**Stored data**
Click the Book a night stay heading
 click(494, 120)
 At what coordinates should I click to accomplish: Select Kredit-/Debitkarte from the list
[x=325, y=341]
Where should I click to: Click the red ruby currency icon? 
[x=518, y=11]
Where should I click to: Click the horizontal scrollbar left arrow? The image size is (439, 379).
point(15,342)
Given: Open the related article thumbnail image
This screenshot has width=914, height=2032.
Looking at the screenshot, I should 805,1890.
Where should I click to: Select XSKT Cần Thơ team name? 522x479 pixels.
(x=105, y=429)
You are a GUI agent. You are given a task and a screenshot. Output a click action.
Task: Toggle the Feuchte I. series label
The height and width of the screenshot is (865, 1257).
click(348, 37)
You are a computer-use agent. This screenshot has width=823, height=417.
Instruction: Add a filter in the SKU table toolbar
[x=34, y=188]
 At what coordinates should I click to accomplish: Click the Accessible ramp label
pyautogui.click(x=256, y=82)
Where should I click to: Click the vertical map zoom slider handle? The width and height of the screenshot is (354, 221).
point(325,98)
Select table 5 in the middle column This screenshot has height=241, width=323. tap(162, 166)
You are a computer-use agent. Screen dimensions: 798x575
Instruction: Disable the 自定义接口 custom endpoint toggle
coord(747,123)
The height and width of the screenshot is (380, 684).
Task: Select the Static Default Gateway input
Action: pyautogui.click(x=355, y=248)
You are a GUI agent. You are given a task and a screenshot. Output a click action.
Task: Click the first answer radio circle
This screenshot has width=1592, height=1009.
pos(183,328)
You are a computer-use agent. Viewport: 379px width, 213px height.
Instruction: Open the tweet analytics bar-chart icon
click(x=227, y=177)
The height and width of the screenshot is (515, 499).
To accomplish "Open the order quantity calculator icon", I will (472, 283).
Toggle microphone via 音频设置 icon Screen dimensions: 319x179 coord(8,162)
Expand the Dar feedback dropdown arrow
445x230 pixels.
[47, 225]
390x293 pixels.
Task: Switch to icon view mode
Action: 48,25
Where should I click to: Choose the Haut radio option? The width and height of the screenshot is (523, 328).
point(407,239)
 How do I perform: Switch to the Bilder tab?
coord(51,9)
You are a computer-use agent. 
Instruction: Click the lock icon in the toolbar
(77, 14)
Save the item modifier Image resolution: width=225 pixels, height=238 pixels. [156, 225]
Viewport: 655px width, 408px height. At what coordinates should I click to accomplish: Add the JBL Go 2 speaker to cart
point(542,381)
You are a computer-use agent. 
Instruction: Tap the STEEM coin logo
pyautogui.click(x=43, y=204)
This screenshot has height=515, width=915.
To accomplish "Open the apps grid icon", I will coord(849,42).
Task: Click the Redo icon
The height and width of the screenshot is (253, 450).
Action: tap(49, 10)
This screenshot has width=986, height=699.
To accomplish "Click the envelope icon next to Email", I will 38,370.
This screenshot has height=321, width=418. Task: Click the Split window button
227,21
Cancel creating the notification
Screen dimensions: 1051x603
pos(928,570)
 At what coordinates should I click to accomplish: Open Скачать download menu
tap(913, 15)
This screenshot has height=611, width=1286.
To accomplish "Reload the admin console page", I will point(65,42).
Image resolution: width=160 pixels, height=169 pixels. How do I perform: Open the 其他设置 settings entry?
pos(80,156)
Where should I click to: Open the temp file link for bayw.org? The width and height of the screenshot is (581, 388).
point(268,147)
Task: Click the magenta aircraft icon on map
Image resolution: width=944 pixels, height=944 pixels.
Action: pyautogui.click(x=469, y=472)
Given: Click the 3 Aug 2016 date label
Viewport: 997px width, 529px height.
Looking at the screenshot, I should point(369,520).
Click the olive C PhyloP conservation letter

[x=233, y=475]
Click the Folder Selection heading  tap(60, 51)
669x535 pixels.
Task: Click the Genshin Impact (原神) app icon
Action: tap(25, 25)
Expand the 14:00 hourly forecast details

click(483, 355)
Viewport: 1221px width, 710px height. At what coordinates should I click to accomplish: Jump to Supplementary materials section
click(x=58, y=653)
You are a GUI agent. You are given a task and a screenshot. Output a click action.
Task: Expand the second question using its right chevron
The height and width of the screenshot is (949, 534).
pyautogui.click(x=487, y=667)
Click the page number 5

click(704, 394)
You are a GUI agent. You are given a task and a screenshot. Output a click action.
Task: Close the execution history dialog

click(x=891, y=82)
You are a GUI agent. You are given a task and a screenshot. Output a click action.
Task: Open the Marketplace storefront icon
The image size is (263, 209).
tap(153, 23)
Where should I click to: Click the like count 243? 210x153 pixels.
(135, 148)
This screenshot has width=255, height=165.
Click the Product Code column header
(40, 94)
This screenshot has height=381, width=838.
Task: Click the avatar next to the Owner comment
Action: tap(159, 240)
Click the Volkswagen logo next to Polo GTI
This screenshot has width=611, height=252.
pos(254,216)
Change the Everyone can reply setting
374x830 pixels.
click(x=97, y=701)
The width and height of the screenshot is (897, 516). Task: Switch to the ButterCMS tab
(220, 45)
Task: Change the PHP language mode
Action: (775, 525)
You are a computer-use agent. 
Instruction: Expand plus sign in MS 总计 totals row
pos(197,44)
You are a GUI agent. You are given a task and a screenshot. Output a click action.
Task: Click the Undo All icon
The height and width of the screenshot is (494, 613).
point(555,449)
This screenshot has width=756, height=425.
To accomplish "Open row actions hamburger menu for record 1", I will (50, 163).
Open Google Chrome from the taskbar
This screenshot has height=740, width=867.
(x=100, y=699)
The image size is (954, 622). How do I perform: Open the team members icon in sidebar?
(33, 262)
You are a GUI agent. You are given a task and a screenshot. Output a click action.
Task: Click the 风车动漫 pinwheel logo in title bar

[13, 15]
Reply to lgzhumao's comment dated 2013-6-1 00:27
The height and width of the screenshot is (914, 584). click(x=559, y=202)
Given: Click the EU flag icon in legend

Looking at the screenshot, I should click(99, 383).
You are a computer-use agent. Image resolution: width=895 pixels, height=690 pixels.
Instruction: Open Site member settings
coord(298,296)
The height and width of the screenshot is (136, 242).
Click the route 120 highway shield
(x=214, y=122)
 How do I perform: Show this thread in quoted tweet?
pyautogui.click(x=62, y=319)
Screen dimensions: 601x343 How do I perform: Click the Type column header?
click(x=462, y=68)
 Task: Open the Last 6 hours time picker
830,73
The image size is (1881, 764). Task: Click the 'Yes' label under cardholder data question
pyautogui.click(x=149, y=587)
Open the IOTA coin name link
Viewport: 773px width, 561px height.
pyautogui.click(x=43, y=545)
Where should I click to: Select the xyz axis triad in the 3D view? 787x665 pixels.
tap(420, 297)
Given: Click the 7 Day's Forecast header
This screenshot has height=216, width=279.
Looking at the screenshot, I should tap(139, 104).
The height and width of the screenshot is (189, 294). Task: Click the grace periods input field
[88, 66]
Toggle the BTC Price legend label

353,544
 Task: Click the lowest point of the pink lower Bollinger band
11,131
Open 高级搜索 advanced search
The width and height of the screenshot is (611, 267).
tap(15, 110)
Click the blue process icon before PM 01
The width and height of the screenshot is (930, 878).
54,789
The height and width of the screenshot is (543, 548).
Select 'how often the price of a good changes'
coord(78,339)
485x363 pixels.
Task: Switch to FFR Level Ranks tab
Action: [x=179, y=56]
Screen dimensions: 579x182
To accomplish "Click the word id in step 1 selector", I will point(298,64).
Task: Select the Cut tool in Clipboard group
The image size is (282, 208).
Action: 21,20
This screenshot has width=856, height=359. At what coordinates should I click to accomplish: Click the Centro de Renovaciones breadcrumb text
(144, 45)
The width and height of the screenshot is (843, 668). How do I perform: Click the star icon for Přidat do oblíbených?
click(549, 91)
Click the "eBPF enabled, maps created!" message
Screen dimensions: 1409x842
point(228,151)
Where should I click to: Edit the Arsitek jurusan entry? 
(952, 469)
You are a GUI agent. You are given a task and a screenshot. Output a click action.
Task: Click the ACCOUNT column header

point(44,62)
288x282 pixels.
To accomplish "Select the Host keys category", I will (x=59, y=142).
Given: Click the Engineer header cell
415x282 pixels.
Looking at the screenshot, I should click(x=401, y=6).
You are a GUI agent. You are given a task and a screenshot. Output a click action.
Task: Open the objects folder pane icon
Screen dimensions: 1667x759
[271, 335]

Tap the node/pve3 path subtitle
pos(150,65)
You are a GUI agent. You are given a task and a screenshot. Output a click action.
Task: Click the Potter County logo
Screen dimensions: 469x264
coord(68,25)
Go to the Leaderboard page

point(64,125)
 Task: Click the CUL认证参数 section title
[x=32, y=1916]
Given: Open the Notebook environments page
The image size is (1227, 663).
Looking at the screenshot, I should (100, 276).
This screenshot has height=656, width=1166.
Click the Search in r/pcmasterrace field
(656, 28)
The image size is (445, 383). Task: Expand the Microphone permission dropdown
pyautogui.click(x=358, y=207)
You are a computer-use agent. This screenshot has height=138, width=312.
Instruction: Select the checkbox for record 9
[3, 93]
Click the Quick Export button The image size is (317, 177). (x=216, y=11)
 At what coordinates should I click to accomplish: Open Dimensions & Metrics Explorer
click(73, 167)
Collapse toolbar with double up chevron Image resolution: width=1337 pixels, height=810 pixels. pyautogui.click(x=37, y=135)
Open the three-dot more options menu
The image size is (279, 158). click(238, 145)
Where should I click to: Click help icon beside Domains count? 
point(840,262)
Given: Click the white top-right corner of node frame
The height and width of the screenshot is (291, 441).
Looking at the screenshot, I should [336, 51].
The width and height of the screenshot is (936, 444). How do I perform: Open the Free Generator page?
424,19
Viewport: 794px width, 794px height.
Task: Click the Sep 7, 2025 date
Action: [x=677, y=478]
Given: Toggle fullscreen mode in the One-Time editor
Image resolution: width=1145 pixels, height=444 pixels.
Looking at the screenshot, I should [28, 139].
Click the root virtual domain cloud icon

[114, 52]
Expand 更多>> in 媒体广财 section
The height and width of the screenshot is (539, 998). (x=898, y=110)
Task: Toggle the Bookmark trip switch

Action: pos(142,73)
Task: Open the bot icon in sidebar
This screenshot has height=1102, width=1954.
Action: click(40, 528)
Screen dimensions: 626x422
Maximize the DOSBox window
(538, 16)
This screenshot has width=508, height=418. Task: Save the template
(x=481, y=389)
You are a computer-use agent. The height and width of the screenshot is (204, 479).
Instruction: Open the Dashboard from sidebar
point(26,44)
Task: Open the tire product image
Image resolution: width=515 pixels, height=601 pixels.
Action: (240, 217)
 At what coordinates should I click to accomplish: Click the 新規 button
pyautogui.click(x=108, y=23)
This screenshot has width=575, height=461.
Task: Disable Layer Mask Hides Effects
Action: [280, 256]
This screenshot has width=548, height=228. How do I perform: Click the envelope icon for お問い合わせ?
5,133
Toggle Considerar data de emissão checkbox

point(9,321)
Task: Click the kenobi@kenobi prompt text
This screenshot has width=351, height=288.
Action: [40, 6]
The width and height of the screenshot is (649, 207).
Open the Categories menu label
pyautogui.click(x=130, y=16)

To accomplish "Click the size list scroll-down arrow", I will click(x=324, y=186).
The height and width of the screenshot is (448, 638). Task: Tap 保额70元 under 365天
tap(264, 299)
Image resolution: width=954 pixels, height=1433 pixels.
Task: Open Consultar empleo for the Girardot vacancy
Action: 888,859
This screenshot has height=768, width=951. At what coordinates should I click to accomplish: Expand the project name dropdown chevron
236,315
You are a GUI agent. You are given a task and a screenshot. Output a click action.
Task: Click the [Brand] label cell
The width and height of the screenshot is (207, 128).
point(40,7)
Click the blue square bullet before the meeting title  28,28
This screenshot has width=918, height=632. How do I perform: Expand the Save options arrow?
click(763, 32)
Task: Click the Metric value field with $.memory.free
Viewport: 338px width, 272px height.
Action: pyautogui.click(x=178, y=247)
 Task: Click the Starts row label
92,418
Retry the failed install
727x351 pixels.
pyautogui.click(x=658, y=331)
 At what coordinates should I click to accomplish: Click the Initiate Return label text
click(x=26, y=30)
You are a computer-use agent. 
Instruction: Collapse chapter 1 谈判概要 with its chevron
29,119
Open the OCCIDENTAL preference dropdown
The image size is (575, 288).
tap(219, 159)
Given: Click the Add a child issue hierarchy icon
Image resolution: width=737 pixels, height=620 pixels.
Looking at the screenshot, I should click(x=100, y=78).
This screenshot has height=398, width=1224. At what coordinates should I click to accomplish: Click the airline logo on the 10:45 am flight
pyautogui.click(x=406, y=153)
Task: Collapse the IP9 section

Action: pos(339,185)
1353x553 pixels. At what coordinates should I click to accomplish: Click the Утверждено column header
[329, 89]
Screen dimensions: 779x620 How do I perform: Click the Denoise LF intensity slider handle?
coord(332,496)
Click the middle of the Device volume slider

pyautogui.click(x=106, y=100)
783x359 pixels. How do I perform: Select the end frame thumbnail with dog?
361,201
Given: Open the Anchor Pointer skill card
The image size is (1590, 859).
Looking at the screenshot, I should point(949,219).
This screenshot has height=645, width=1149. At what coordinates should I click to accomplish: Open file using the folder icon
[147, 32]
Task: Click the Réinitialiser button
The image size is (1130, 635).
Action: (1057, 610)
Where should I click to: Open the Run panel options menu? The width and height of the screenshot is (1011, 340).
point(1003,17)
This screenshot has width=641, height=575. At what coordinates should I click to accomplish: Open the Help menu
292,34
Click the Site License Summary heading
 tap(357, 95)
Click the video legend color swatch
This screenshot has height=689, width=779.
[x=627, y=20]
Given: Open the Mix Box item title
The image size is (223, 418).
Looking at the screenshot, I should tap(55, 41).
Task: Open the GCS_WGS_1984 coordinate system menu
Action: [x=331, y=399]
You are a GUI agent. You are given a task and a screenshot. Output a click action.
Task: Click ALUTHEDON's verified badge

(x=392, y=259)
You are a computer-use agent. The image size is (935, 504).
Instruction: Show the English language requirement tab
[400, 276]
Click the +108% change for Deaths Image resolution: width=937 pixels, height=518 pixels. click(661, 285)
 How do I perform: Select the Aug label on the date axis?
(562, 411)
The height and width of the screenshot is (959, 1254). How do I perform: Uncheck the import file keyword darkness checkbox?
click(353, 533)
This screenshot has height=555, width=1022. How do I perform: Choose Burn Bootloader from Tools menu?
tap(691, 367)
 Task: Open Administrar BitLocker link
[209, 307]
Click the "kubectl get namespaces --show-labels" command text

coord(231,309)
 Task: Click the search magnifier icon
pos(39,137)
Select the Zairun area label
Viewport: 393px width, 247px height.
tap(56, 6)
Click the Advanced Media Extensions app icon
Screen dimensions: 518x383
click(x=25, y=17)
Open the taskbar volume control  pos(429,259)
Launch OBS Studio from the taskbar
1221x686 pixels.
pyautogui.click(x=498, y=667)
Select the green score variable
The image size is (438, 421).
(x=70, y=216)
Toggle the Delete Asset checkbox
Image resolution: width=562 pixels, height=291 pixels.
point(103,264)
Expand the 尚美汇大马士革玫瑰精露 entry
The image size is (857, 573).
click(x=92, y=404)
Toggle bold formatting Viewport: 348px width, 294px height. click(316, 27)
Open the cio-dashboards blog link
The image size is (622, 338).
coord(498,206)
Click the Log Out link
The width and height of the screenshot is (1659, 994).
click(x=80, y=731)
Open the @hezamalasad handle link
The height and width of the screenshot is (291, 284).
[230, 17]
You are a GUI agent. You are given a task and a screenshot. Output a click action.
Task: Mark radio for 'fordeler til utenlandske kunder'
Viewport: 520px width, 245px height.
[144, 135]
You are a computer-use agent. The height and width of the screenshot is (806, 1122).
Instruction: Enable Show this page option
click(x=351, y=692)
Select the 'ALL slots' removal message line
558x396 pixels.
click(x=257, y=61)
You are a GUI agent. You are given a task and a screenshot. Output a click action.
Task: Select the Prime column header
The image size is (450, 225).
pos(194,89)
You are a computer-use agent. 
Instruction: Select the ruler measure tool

**Work request**
Repeat exactly the lines from the line containing "Viewport: 520px width, 245px height." through the last line of the records above, including both, and nothing else.

**Solved exercise**
Viewport: 520px width, 245px height.
[144, 135]
You are a computer-use agent. The height and width of the screenshot is (806, 1122).
Instruction: Enable Show this page option
click(x=351, y=692)
Select the 'ALL slots' removal message line
558x396 pixels.
click(x=257, y=61)
You are a GUI agent. You are given a task and a screenshot. Output a click action.
Task: Select the Prime column header
The image size is (450, 225).
pos(194,89)
You are a computer-use agent. 
Instruction: Select the ruler measure tool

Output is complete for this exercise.